Tapi, anehnya, aku tidak diperlakukan seperti tahanan. Setidaknya tidak sepenuhnya. Tidak ada tali atau ruang bawah tanah yang lembap. Hanya sebuah rumah besar dengan hampir seratus pria bersenjata. 

Kamar yang Jared katakan, yang akan menjadi kamarku, ternyata indah. Ada ranjang ukuran queen dengan tumpukan bantal di atasnya. Di satu sisi ada meja dan kursi, diapit rak buku yang menempel di dinding, dan di sisi lain ada lemari besar. Ada kamar mandi dalam kamar dan lemari yang kosong.

Aku bangkit dari tempat tidur dan pergi ke kamar mandi. Setelah selesai, aku coba merapikan rambutku dan menghapus sisa riasan yang belepotan di bawah mataku. Aku memejamkan mata dan menarik napas dalam-dalam, berusaha menenangkan diri. Tapi saat aku membuka mata, aku berteriak. 

Di ambang pintu kamar mandi, berdirinya Jared. Tangannya dimasukkan ke dalam saku celana jasnya, dan dia bersandar santai di kusen pintu, memperhatikanku.

"Aku tidak bermaksud nakut-nakutin kamu," katanya. Dia mengambil sesuatu dari lantai dan menyembunyikannya di belakang punggungnya. 

"Apa yang kamu mau?" tanyaku, dengan suara lebih keras dari yang kumaksudkan. Alisnya terangkat, sedikit kaget, tapi senyum langsung mengembang di wajahnya.

"Kembali ke kamar," katanya sebelum berbalik.

Aku mengikutinya, dan dia menaruh sebuah kotak hitam besar di atas tempat tidur. Dia menoleh padaku sambil tersenyum, lalu menunjuk ke kotak itu.

Kenapa dia senyum-senyum? Apa sih isi kotak ini? Bahan peledak? Kepala seseorang? Atau gas beracun? 

"Buka," katanya, meski nadanya tidak terdengar seperti perintah.

Aku menurut dan perlahan mengangkat penutup kotaknya. Aku menatap isinya dengan bingung, lalu melihat ke arahnya lagi.

"Kamu suka?" tanyanya. 

Aku mengeluarkan sebuah sweater berwarna putih dari kotak dan mengangkatnya di depanku. Terlihat indah, dan entah adakah ukurannya pas untukku. Di bawah sweater itu, ada pakaian dalam baru, sandal baru, dan perlengkapan mandi.
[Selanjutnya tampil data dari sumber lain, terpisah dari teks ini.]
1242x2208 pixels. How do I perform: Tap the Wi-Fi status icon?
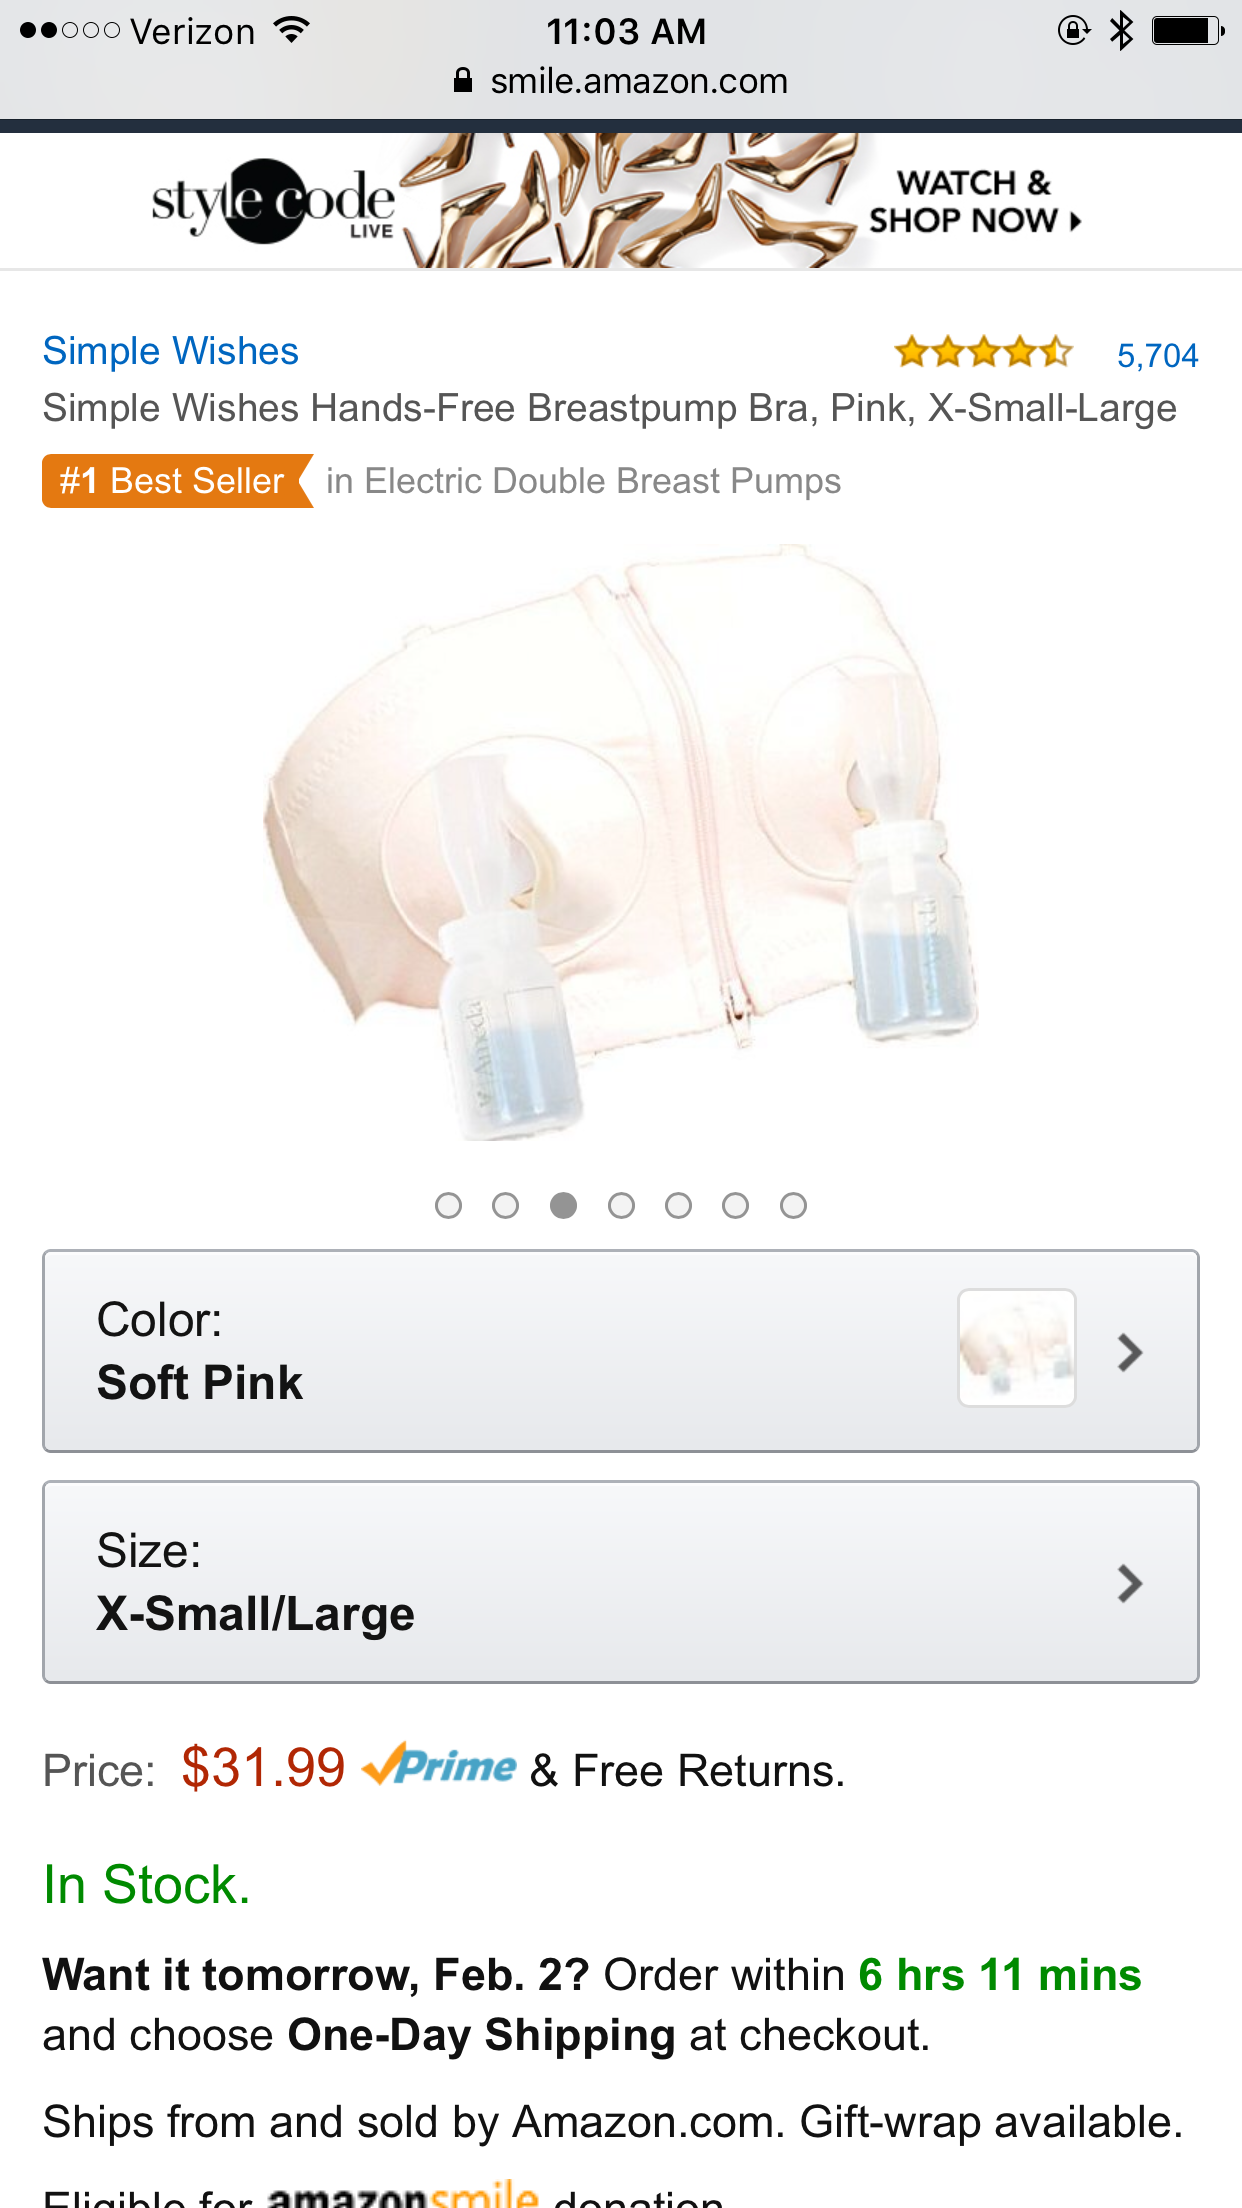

Dia terlihat gugup. Seolah-olah dia peduli sama apa yang aku pikirkan. Ini bikin bingung. Tidak pernah terpikir dalam hidupku kalau seorang Jared El Lucius bisa gugup di depan seorang cowok. Memangnya, kenapa ingin gugup dihadapanku? Aku kan cowok.

Ini sama sekali tidak sesuai ekspektasiku tentang dia. Dia dingin dan penuh perhitungan, kekejaman, semua orang tahu itu. Jadi, apa pun yang dia lakukan padaku, pasti ada rencana besar di sebaliknya.  

"Bagus kok," kataku sambil melipat sweater itu, "terima kasih."

Senyum lebar muncul di wajahnya dan itu membuat aku merasa hangat.

"Pakai baju itu dan temui aku di ruang makan," katanya sebelum pergi.

Aku langsung masuk kamar mandi untuk membersihkan diri dari kotoran akibat penculikan. Sejak pria besar itu menghajar aku, rasanya aku sangat kotor. Aku berendam di air panas selama mungkin sebelum membalut tubuhku dengan handuk.

Dengan agak ragu, aku ganti pakaian dalam dan pakai sweater yang dibawain jared, lalu melemparkan baju lamaku ke atas lemari. Aku pakai sikat gigi baru sebelum ngerapihin rambutku.

Baru saja aku membuka pintu kamar, ada seorang pria berdiri di sana membawa senapang mesin. Dia melirik ke arahku waktu pintu terbuka.Tidak mengatakan apa-apa, baik dia maupun aku. 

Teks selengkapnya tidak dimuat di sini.